[Description of the task]:
Starting at the line that contains "Like the tweet with the heart icon" and continuing through the end of the items, write the lines out again with "heart icon" replaced by "like button" and nothing else changed. Leave the pictures out of your answer.

[Collected data entries]:
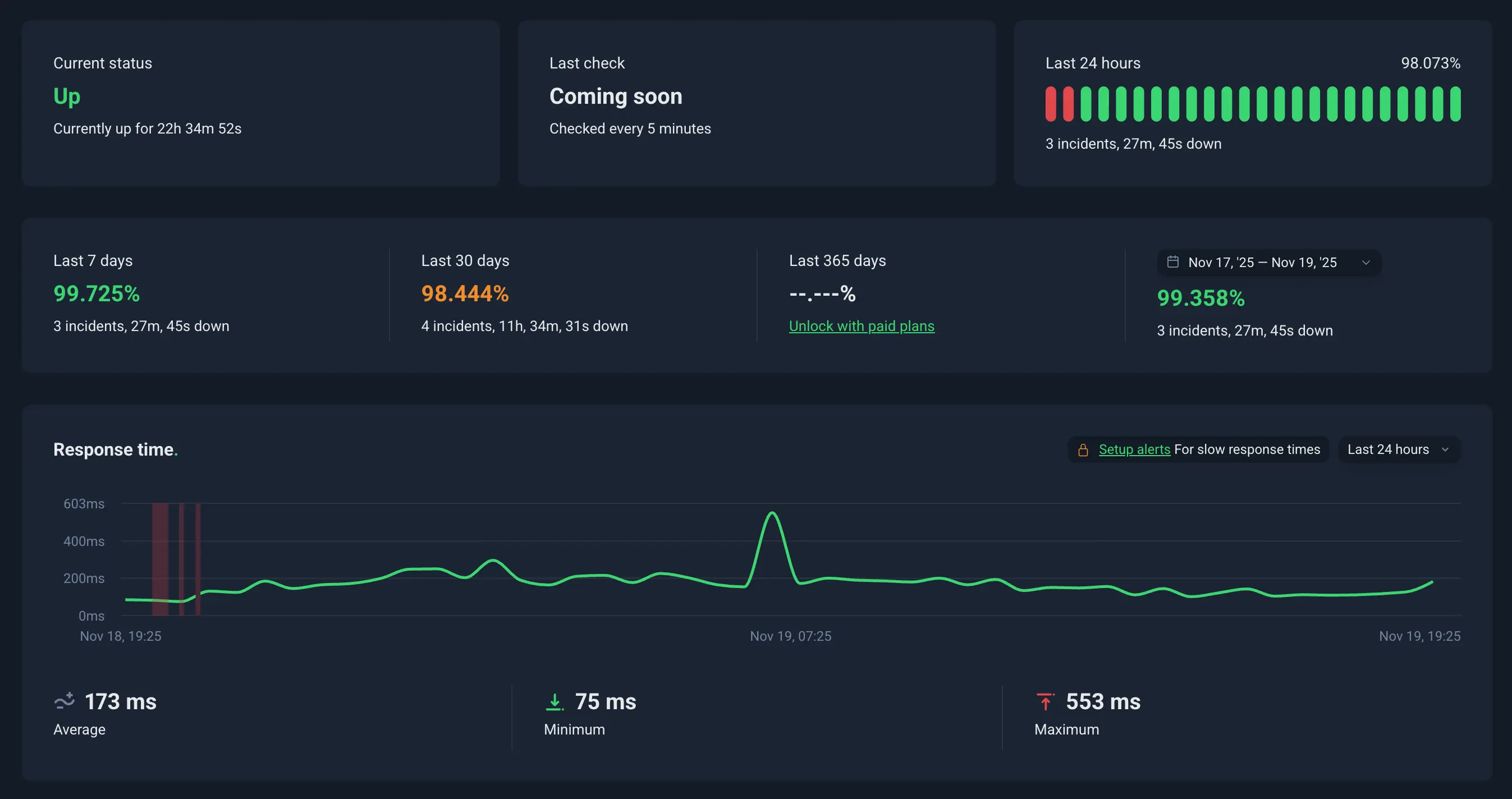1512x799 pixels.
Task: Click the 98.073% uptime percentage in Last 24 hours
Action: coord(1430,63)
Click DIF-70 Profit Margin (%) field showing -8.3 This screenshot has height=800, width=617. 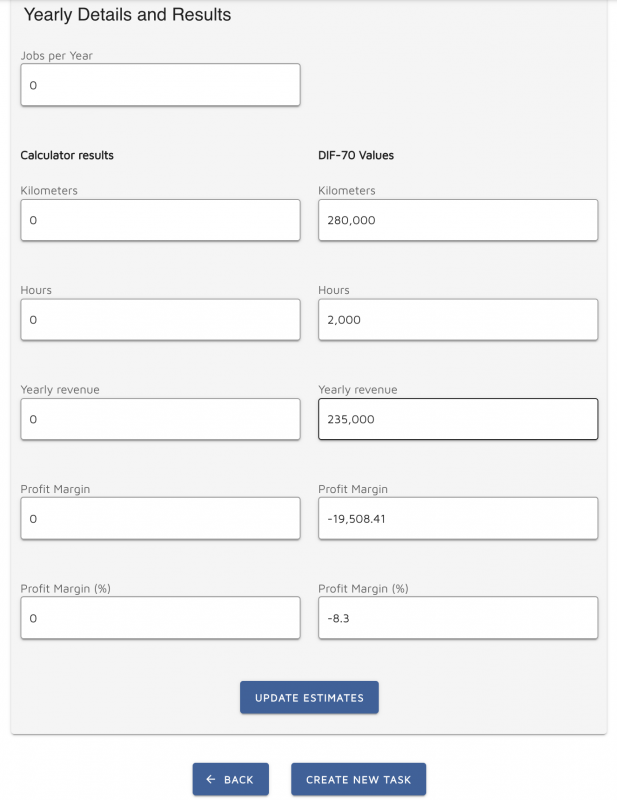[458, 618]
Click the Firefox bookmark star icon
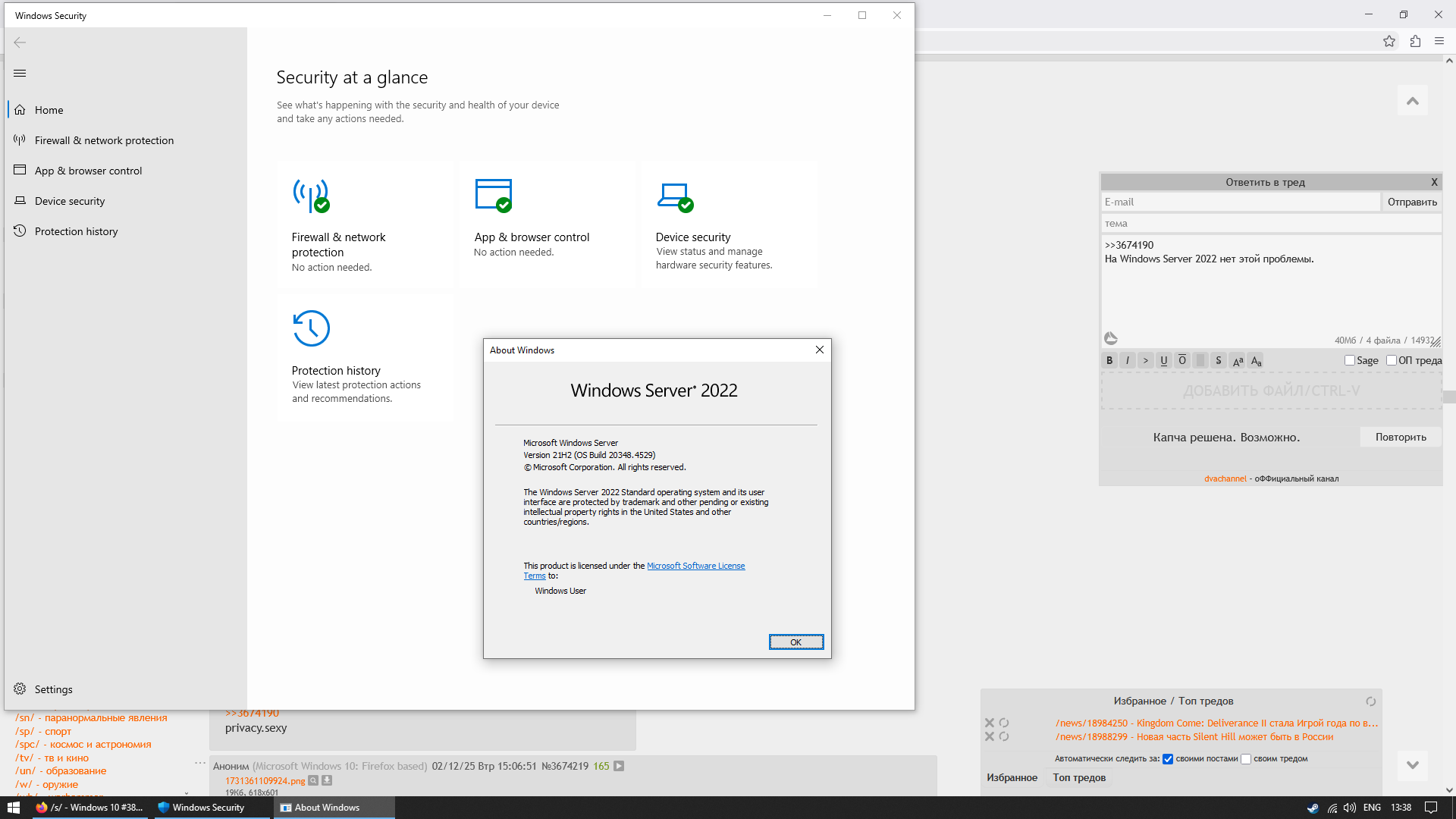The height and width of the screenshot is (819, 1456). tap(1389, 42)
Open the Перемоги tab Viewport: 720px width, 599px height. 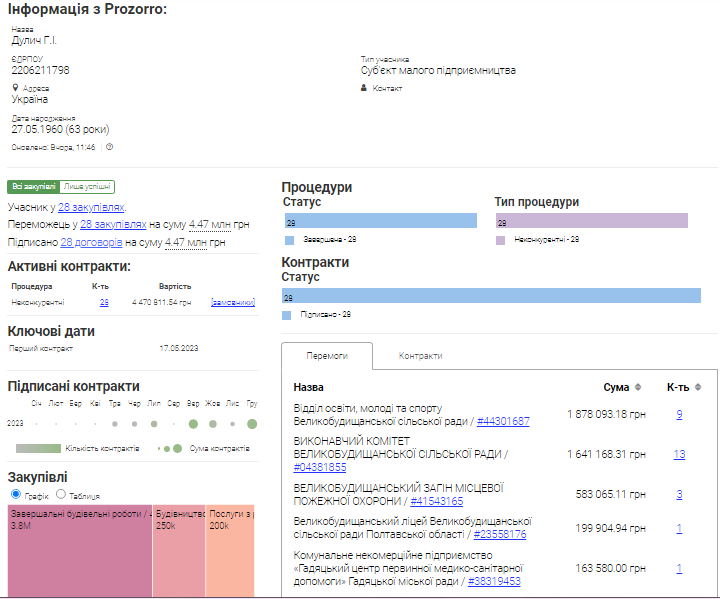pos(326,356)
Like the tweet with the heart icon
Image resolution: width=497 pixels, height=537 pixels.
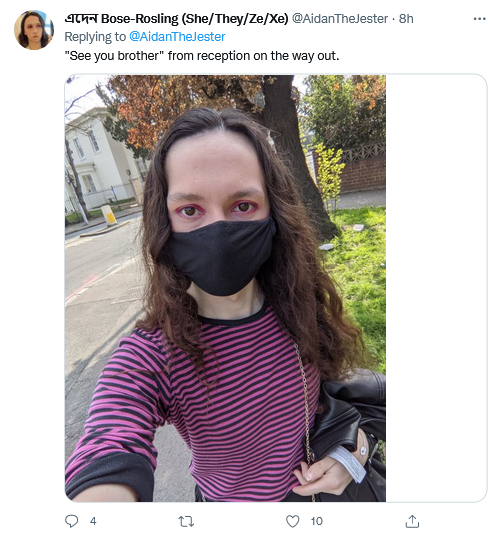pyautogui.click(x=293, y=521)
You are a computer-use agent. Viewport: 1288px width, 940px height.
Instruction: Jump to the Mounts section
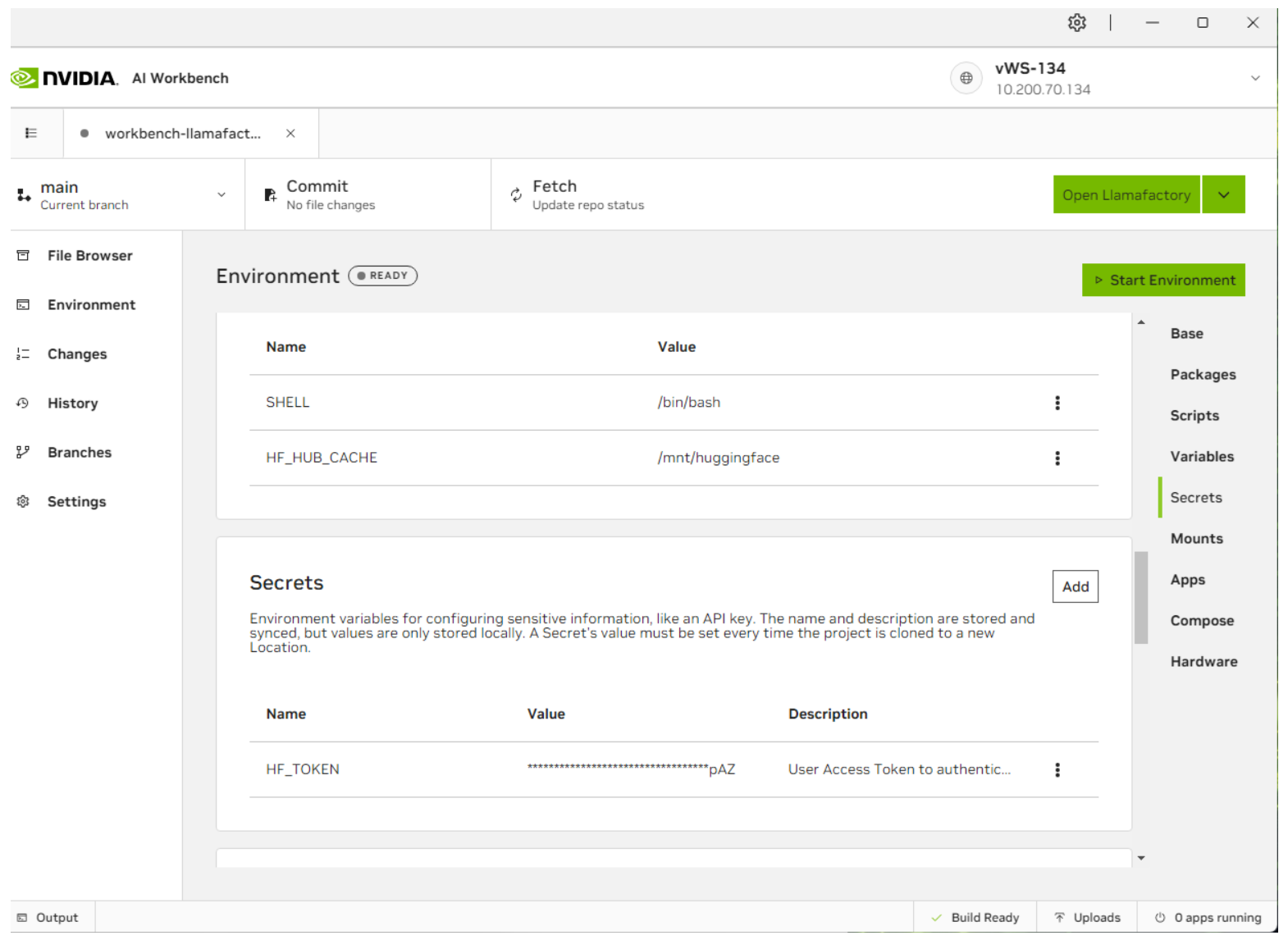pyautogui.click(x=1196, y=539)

[Problem solution]:
Like the tweet with the like button
Image resolution: width=497 pixels, height=537 pixels.
pyautogui.click(x=293, y=521)
You are a computer-use agent. Viewport: 1288px width, 940px height.
Instruction: Jump to the Mounts section
pyautogui.click(x=1196, y=539)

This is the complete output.